▶ [Dataset excerpts]:
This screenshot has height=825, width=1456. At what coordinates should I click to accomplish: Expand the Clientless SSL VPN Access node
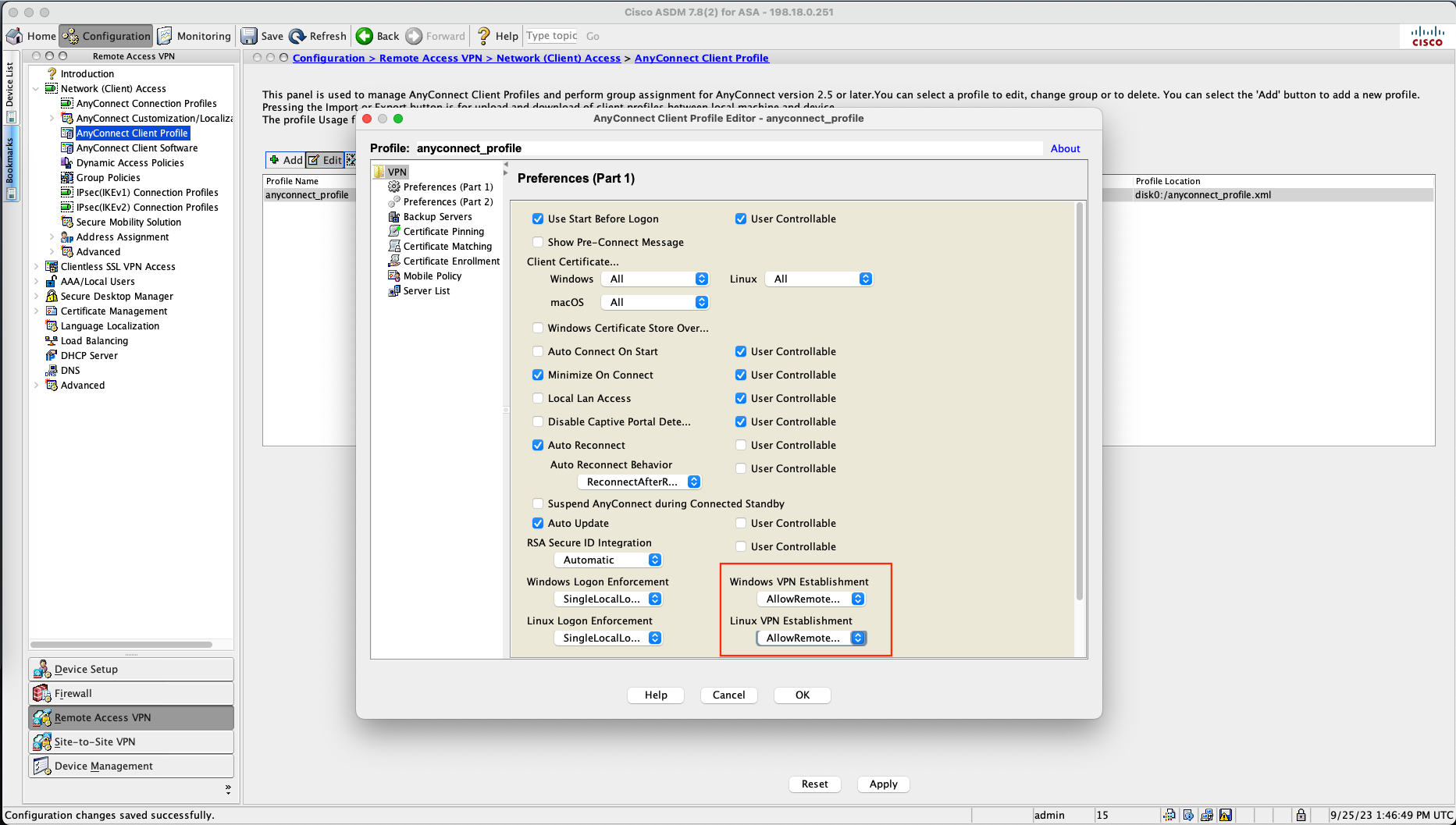pyautogui.click(x=36, y=267)
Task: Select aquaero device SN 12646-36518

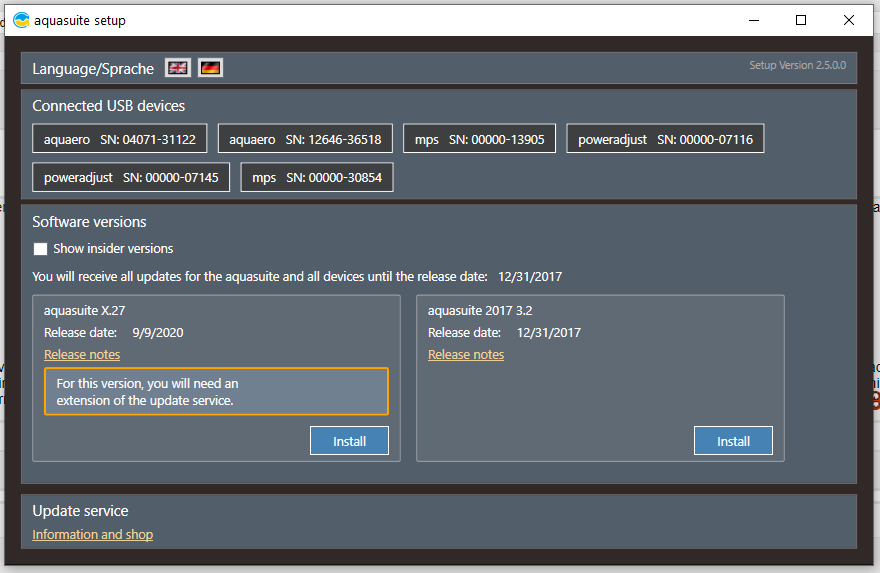Action: (305, 139)
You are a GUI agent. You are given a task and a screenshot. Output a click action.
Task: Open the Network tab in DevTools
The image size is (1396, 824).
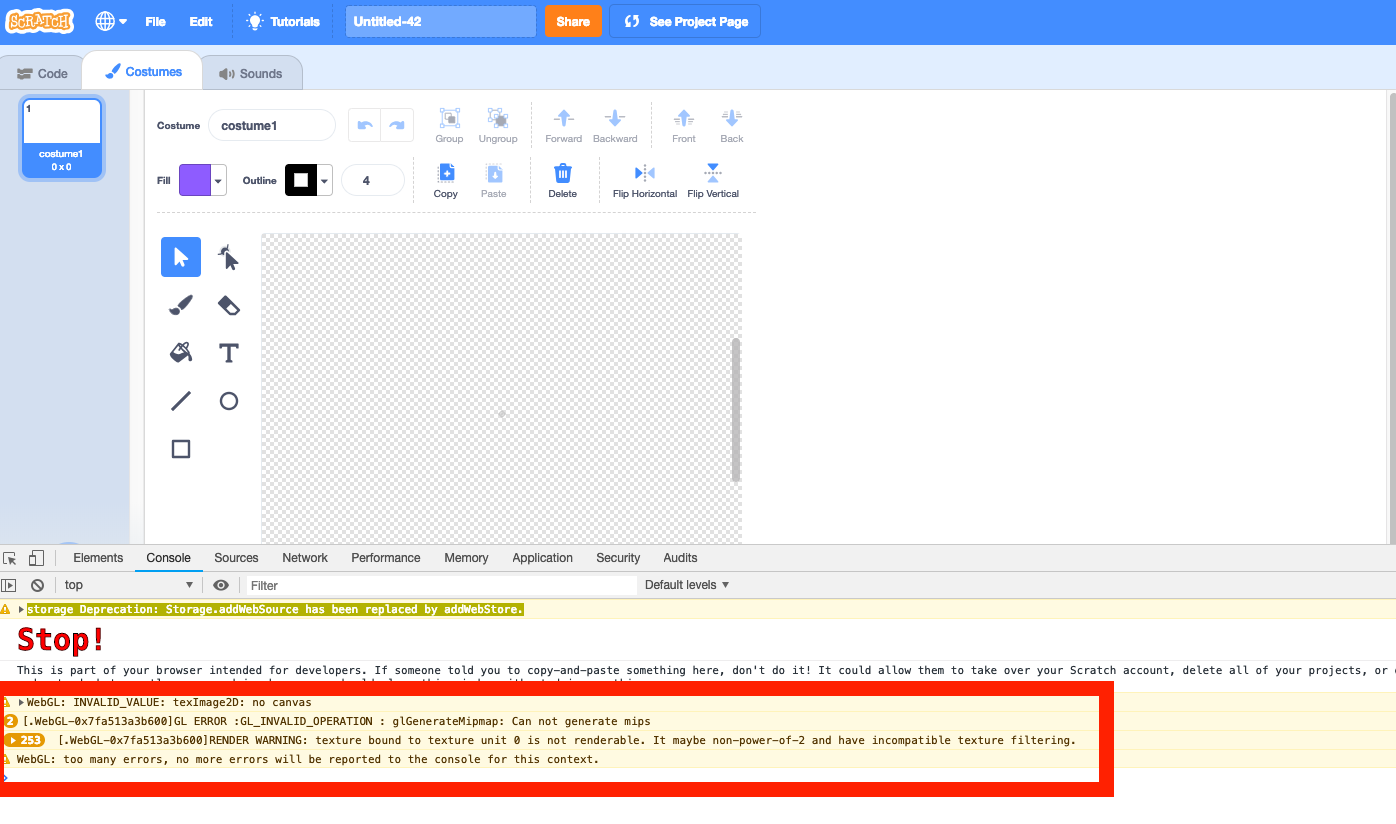click(x=304, y=557)
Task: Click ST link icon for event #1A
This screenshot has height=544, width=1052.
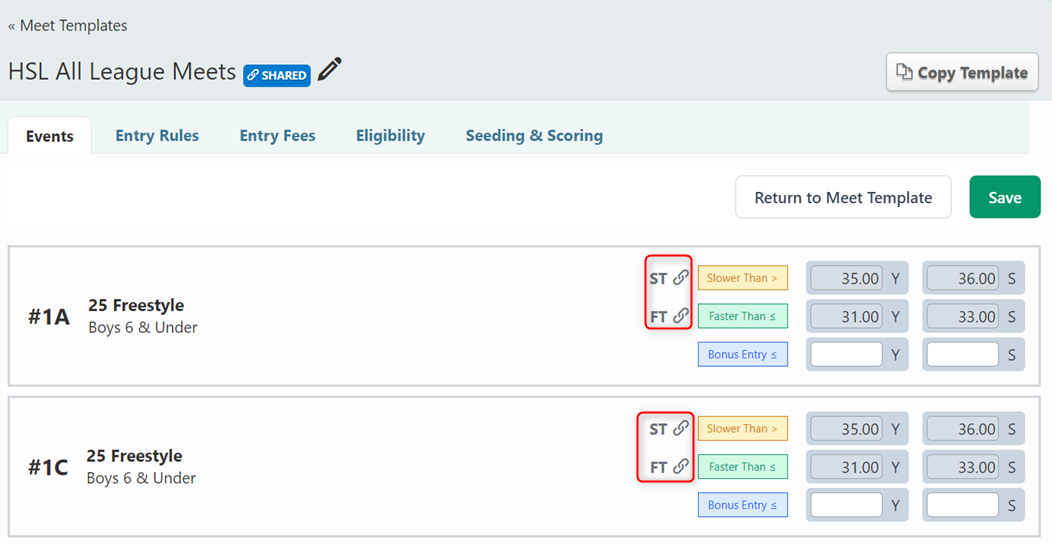Action: (x=680, y=278)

▶ [Your objective]: Write out an exact reproduction of the lines from the line that holds "You are a GUI" to the bottom of the listing above, both ends included. Exclude pictures.

▶ [Solution for this task]:
You are a GUI agent. You are given a task and a screenshot. Output a click action.
Task: Open the Network tab in DevTools
The image size is (1396, 824).
click(x=304, y=557)
Task: Click ST link icon for event #1A
This screenshot has height=544, width=1052.
Action: (x=680, y=278)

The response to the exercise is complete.